Peremajaan Kota Buka Banyak Peluang di Masa Depan


Rabu, 7 April 2021
-Kementerian Perencanaan Pembangunan Nasional (PPN) melalui Direktorat Perumahan dan Permukiman baru– baru ini menggelar webinar tentang peremajaan kota (urban renewal) dalam skala kawasan. Proyek ini menjadi salah upaya pemerintah dalam meningkatkan kualitas dan kesehateraan hidup masyarakat di kawasan perkotaan. Peremajaan kota diperlukan karena arus urbanisasi di Indonesia yang terbilang cukup tinggi, dimana hal ini menyebabkan sebaran penduduk menjadi tidak merata antara pedesaan dan perkotaan sehingga mengakibatkan banyak penduduk di kawasan perkotaan yang hidup dengan rumah tidak layak huni.

Dilansir dari data Survei Sosial Ekonomi Nasional (SUSENAS), dan World Bank Report, menyatakan bahwa pada tahun 2019 capaian rumah tidak layak huni di Indonesia ialah 56,51% untuk skala nasional, 50,70% untuk skala perdesaan, dan 61,09% untuk skala perkotaan yang artinya masih terdapat 38,9% atau setara dengan 15,5 juta rumah tangga di perkotaan tinggal dirumah tidak layak huni, dan sebagiannya berada di permukiman kumuh.

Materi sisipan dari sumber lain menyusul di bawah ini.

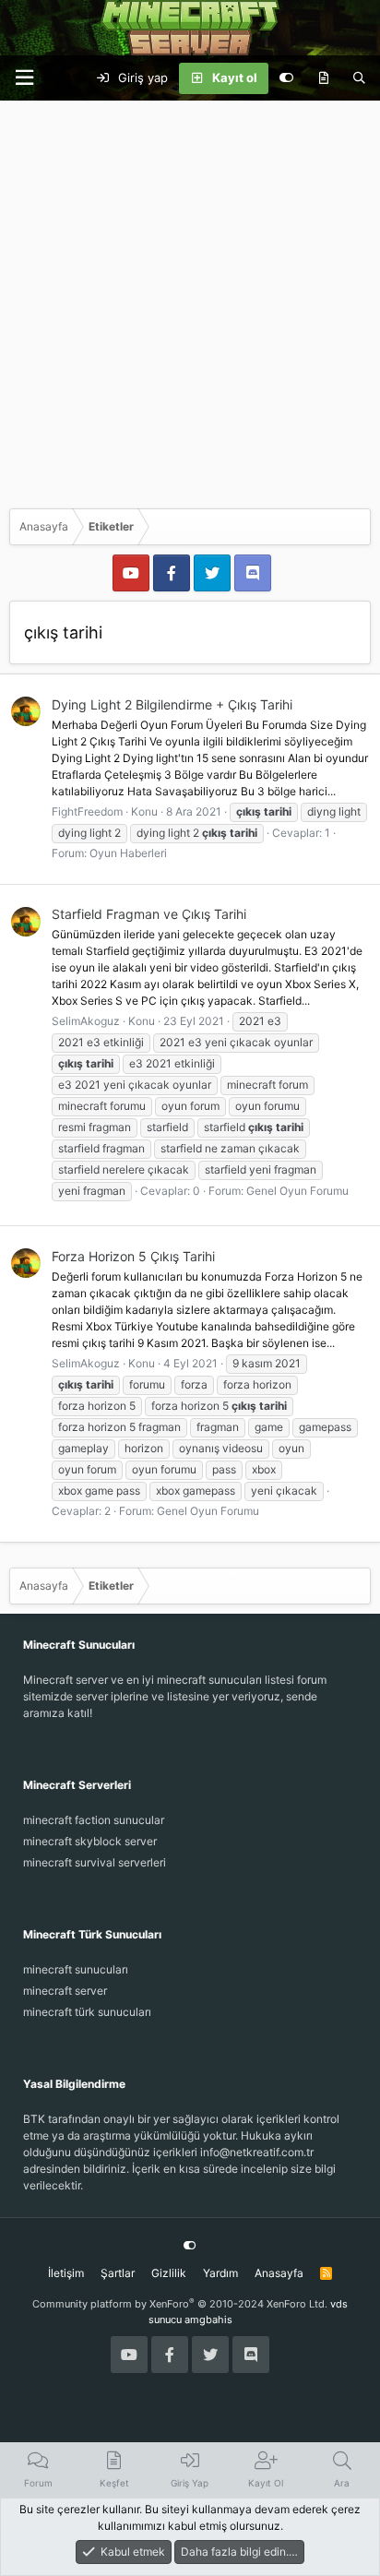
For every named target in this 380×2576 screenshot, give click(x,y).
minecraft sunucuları (75, 1969)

Setelah melihat data tersebut, peremajaan kota atau urban renewal menjadi salah satu program pemerintah untuk mengatasi permasalahan tempat kumuh yang diakibatkan oleh arus urbanisasi. Tri Dewi Vrigiyanti selaku Direktur Perumahan dan Permukiman, Kementerian PPN menyampaikan bahwa

 “Peremajaan kota merupakan upaya terintegrasi, transformatif, dan efisien yang dapat dilakukan pemerintah untuk pencapaian target RPJMN 2020-2024. Dalam aspek sosial dan ekonomi, peremajaan permukiman kumuh dapat meningkatkan kualitas hidup masyarakat, karena secara tidak langsung membuka potensi untuk penyerapan tenaga kerja dalam pembangunan kontruksi, yang berdampak pada kenaikan income penduduk serta peningkatan nilai properti yang ada. Selain itu , peremajaan permukiman kumuh juga memberikan tambahan suplai hunian layak bagi seluruh kalangan.”

Selanjutnya Tri Dewi Virgiyanti menambahkan bahwa dalam peremajaan permukiman kumuh skala kawasan, rencananya akan menggunakan konsep campuran (mixed used) yang terdiri dari kawasan komersial dengan hunian vertikal untuk MBR (Masyarakat Berpenghasilan Rendah) dan masyarakat menengah ke atas. Untuk mencapai kompleksitas yang lebih tinggi, masyarakat akan menjadi shareholder yang nantinya akan menggunakan skema KPBU (Kerjasama Pemerintah dengan Badan Usaha).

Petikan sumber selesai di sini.